11 Ряд соображений высказаны о книжном деле в роде князей Ярославских. Предположительно установлена причастность «клирика Симеона Голыгина», копировавшего в 1570 г. в Николо-Угрешском монастыре толковый Апостол, к ярославскому княжескому роду Голыгиных (т. 1, с. 238; т. 2, с. 300–301. № 546). Заказ на Евангелие-тетр из Александро-Свирского Троицкого монастыря атрибутирован кому-то из представителей ярославских князей Пенковых по имени «раба Божиа Пенке, рекомаго Перфириа Григориава сына и брата его Леонтиа» (т. 1, с. 93–94; т. 2, с. 136–137. № 234). Для отождествления «Пенке» с князем Пенковым, и как следствие – для вывода о причастности потомков великих князей ярославских к работе над кодексом нет надёжных аргументов, кроме частичного совпадения в прозвище (неясно даже, фамильное ли оно в записи из данного Евангелия). Обсуждая книжность ярославских князей Ивана и Василия Сицких (т. 1, с. 399; т. 2, с. 268. № 478), Усачёв почему-то ни словом не упоминает, что анализируемая им Минея содержит ещё две записи: «Князя Андреяская» и «Андреевская»5. О каком князе Андрее здесь речь?
5. Рукописные памятники Ростово-Ярославской книжности. Методика взаимодействия столичного и регионального библиотечных центров по выявлению и описанию рукописей региональной книжно-рукописной традиции. Ярославль, 2011. С. 97.
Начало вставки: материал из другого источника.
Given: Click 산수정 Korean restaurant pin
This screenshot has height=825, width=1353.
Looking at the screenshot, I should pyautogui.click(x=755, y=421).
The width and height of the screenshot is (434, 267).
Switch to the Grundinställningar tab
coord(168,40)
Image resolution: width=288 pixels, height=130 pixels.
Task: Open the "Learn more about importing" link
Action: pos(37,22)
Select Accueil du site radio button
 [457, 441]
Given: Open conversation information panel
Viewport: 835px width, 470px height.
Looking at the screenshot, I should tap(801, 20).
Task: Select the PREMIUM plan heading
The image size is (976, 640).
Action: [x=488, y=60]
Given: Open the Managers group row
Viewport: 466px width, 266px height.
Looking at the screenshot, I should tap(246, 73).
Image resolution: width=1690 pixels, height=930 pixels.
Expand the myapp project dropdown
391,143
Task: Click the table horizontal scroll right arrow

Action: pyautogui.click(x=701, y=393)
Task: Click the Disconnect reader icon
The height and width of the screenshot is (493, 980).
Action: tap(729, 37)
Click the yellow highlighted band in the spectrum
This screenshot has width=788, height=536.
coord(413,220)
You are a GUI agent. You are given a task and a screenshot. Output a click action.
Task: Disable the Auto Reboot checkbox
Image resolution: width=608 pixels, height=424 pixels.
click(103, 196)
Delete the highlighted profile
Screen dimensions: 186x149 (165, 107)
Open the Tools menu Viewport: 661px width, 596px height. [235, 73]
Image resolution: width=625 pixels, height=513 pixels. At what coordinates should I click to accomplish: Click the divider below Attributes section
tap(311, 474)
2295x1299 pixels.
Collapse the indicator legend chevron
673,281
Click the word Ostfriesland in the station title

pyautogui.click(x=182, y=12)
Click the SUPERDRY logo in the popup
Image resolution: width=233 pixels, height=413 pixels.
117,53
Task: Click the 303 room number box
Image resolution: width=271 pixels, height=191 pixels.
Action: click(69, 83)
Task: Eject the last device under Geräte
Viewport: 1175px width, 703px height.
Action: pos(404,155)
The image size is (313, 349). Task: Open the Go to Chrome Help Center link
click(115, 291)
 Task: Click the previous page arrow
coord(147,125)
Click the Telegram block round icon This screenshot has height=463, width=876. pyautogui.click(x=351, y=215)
12 На фоне кратких экскурсов с примерами микроанализа вырастают в новом качестве проблемы культурной и интеллектуальной истории России. В монографии реализованы концепции автора, высказанные ранее в более узких тематических работах. Дискуссионность присутствует во многих таких постановках. Например, в монографии мы читаем о «повелении» Ивана IV «по многим градом писати святыа книгы» (т. 1, с. 329–330; т. 2, с. 232–233. № 406; с. 242–244. № 428). Автор связывает появление этого предполагаемого указа царя с московскими пожарами 1547 г. Нельзя не заметить, что основанием для такого вывода служат упоминания в «выходных» записях более позднего времени – около середины 1550-х гг. Техника копирования рукописных книг – а речь может идти при такой интерпретации только об этом – исключает возможность столь позднего выполнения указа6. Примеры долгосрочного копирования Усачёв приводит скорее как исключение, касающееся масштабных замыслов, вроде Великих Миней Четьих или Лицевого летописного свода, либо совсем небольших центров книгописания (т. 1, с. 449).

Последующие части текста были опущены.